Exercise requirements
The entries shown here must be retyped in full, with no pictures included.

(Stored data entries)
☆ ☆ ☆ ☆ ☆ ☆ ☆

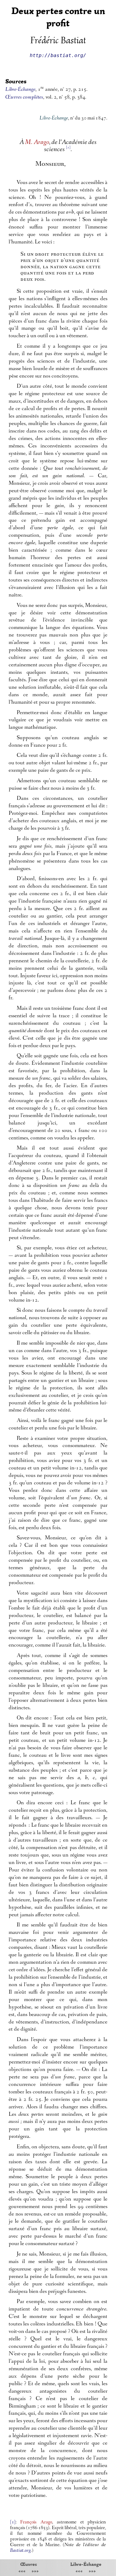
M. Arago (37, 142)
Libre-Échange (85, 2564)
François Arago (36, 2522)
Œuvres (28, 2564)
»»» (35, 2571)
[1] (12, 2522)
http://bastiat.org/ (58, 55)
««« (22, 2571)
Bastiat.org (20, 2550)
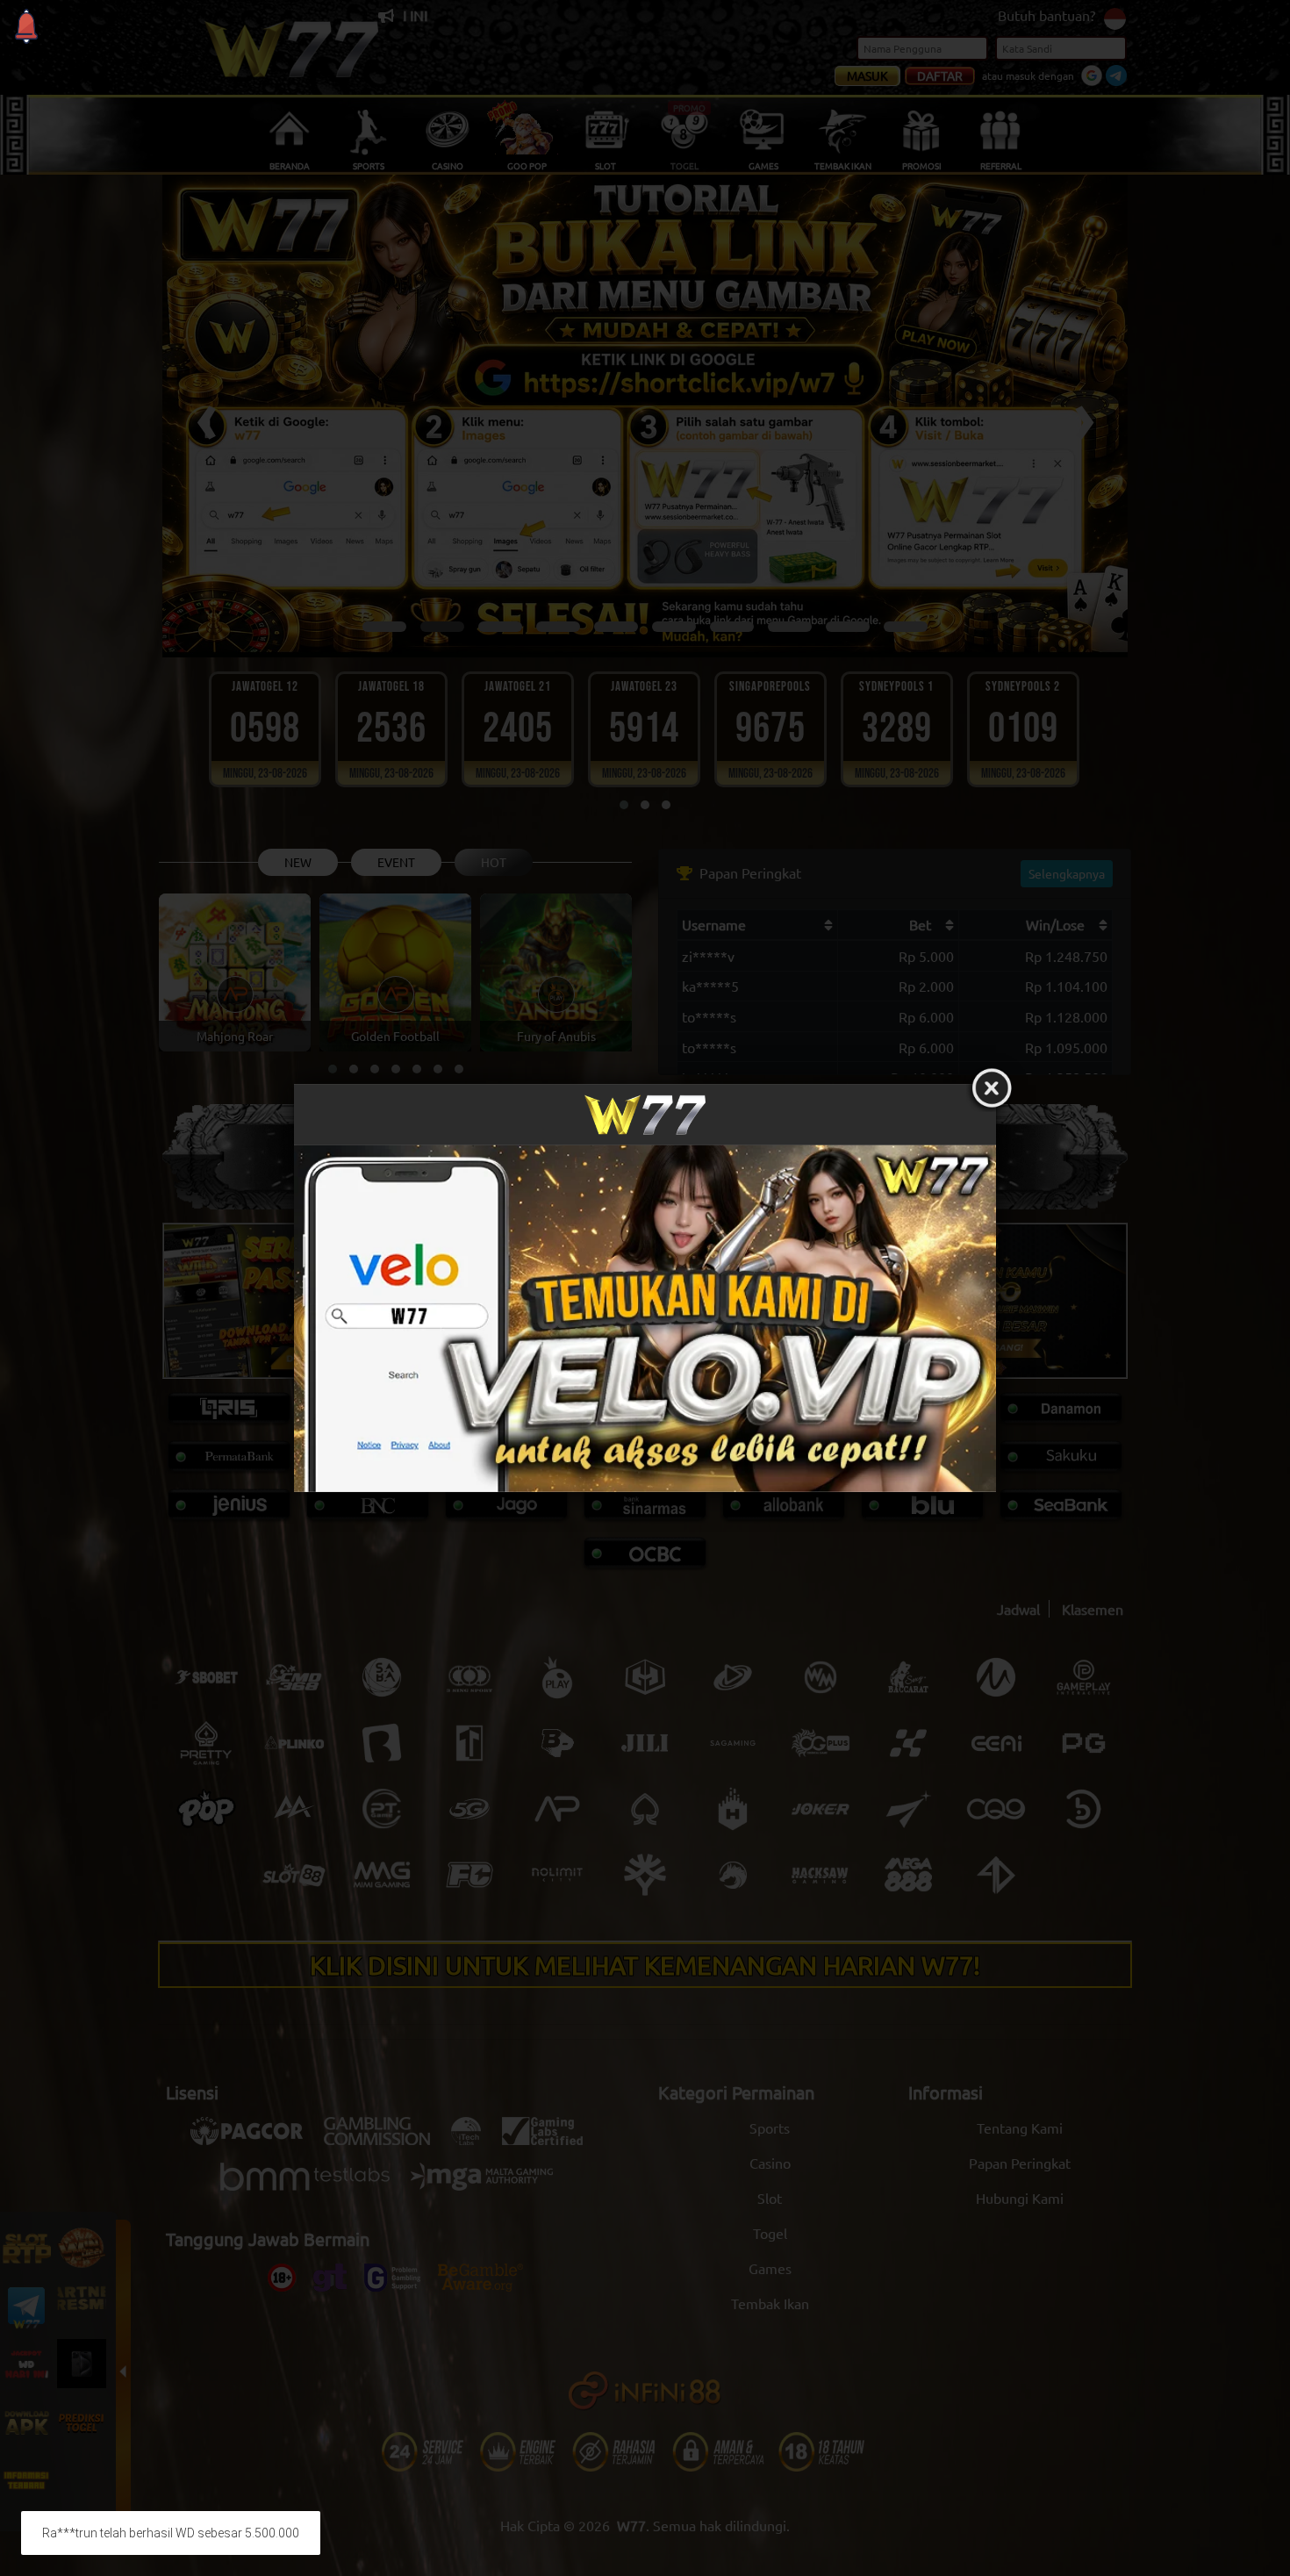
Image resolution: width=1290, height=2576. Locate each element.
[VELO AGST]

☆ ☆ ☆ ☆ ☆ ☆ ☆

Solution to this exercise
M. Arago (37, 142)
Libre-Échange (85, 2564)
François Arago (36, 2522)
Œuvres (28, 2564)
»»» (35, 2571)
[1] (12, 2522)
http://bastiat.org/ (58, 55)
««« (22, 2571)
Bastiat.org (20, 2550)
Image resolution: width=1290, height=2576. Locate each element.
[VELO AGST]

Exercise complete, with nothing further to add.